The whole thing pays off with the film's climax: Dimmesdale walks up to the public scaffold and expires; Prynne cradles him in a Madonna pose. Sjostrom has loaded his picture with only as much weight and symbolism as the medium of silent film can bear (which while intellectually light can be dramatically significant), has arrived at a reduced but still recognizable--still compelling--version of Hawthorne's ending.

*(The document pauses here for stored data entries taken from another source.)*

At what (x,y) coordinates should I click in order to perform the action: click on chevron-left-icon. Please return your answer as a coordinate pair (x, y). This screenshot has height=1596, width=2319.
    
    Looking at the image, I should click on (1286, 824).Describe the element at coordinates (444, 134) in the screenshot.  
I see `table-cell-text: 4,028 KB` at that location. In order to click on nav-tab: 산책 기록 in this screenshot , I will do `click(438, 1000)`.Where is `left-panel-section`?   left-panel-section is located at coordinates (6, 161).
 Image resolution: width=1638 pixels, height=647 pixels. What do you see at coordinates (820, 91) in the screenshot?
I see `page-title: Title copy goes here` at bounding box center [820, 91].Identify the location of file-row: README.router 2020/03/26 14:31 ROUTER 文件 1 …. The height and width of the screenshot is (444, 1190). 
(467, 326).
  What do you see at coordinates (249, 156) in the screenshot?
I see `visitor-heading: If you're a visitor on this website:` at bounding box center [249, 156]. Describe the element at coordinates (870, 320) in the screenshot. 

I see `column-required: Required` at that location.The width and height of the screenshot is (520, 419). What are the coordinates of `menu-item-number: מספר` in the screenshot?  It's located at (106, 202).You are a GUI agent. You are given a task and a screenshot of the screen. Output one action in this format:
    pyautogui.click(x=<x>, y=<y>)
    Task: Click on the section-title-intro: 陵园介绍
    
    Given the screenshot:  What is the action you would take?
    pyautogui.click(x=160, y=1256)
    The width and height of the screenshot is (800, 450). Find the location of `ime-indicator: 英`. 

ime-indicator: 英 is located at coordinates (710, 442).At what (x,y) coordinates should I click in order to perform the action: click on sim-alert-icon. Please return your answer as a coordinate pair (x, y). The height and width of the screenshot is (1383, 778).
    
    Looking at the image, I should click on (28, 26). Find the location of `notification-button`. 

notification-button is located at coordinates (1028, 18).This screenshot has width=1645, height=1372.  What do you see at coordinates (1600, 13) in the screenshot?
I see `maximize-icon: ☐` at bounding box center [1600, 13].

And then Sjostrom delivers his stinger. The dim pilgrims, object of Sjostrom's (and Prynne's) scorn, source of Dimmesdale's unthinking fear and guilt, collectively and wordlessly bow their heads. With a gesture they reveal the hypocrisy of their overscrupulous faith; with a gesture they reveal the love and respect they have for the man, a man who in many ways represent them, from his tireless piety and love down to the dirty little secret he kept on his breast (a scarlet "A," which Hawthorne suggests is a kind of stigmata, which Sjostrom turns into an act of self-mutilation). These dense dunderheads unworthy of Prynne and Dimmsedale turn out to be smarter after all (smarter than the reverend, at least): when the best among them is revealed to be yet another adulterating sinner, what else can they do but forgive and accept?
There's that, and then there's the suggestion--again thanks to the pilgrims' gesture--that if Dimmesdale had come clean earlier he might have been able to live a decent, even comfortable, life; that all the torments of hell--all the fire and brimstone and pitchforked demons dancing about you--are nothing, nothing compared to the self-inflicted torments of a guilty heart.